5. The carbon quota planning method according to claim 1, characterized in that, The step of iteratively solving the initial particle swarm using each of the intraday energy consumption sequences and a preset upper-level optimization model to obtain the corresponding carbon quota planning results includes: The daily quota sequence and daily energy consumption sequence corresponding to each particle in the initial particle swarm are respectively input into a preset upper-level optimization model to obtain multiple second fitness values; The initial particle swarm is updated using each of the second fitness values ​​to obtain the corresponding updated particle swarm; Based on the preset annual quota, a consistency callback is performed on the updated particle swarm to obtain a new initial particle swarm. When the number of iterations of the initial particle swarm is less than the preset second iteration threshold, the process jumps to the step of using each of the daily quota sequences to optimize and solve the lower-level optimization model to obtain multiple optimized intraday energy consumption sequences. When the number of iterations of the initial particle swarm is greater than or equal to the second iteration threshold, the daily energy consumption sequence and daily quota sequence corresponding to the minimum value among the second fitness values ​​are selected as the corresponding carbon quota planning results.

6. The carbon quota planning method according to claim 1, characterized in that, The lower-level optimization model is specifically as follows: ; in, For the first d The first adaptation value of the day, For the first d day h Energy consumption per hour For the first d day h hourly carbon factor For the first d Daily quota, h Indexed by hour. This is the second penalty coefficient for exceeding the quota. The lower bound of the hour. The upper limit for hours, d For daily indexing.

7. A carbon quota planning system, characterized in that, include: The module is used to build a lower-level optimization model with the goal of minimizing daily emissions and the decision variable of intraday energy consumption sequence. The lower-level optimization module is used to construct an initial particle swarm with the daily quota sequence as particles, and to optimize and solve the lower-level optimization model using each of the daily quota sequences to obtain multiple optimized intraday energy consumption sequences. The upper-level optimization module is used to iteratively solve the initial particle swarm using each of the intraday energy consumption sequences and a preset upper-level optimization model to obtain the corresponding carbon quota planning results.

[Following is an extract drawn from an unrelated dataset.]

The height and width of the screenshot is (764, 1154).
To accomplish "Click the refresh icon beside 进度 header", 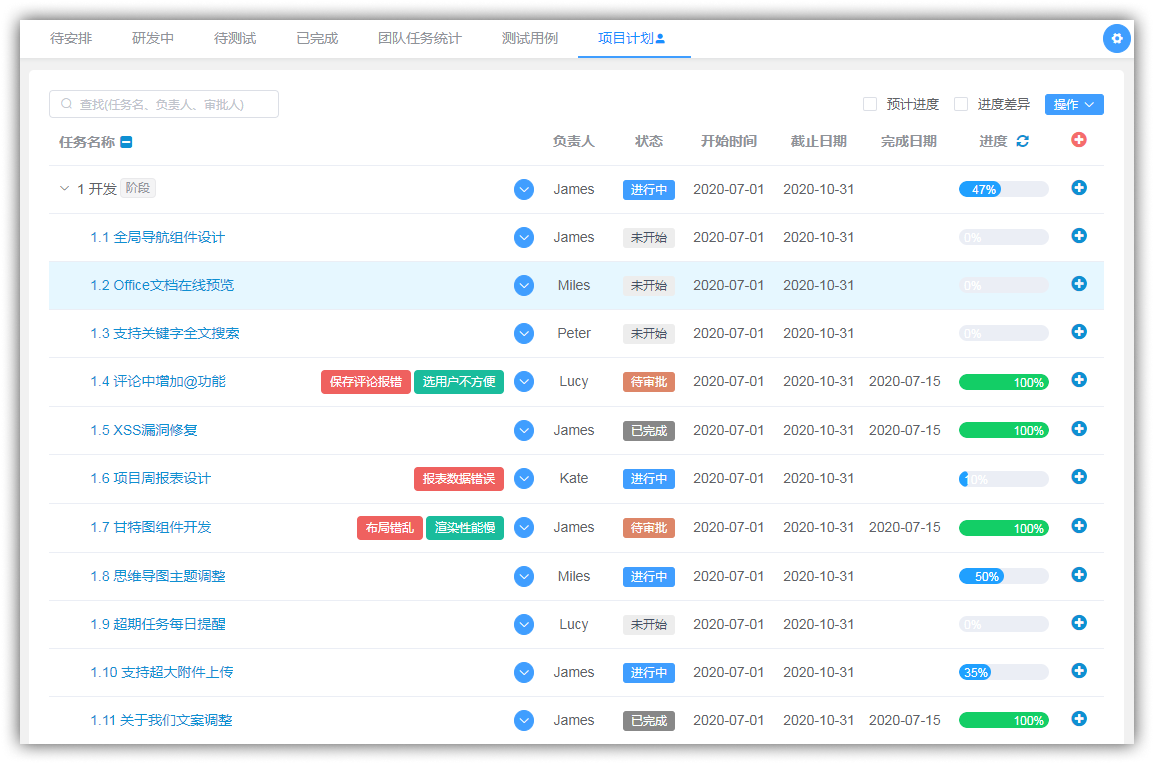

8. An electronic device, characterized in that, It includes a memory and a processor, wherein the memory stores a computer program, and when the computer program is executed by the processor, the processor causes the processor to perform the steps of the carbon quota planning method as described in any one of claims 1-6.

9. A computer-readable storage medium having a computer program stored thereon, characterized in that, When the computer program is executed, it implements the carbon quota planning method as described in any one of claims 1-6.

10. A computer program product, characterized in that, The computer program product includes a computer program stored on a non-transitory computer-readable storage medium, the computer program including program instructions, wherein when the program instructions are executed by a computer, the computer performs the carbon quota planning method as described in any one of claims 1-6.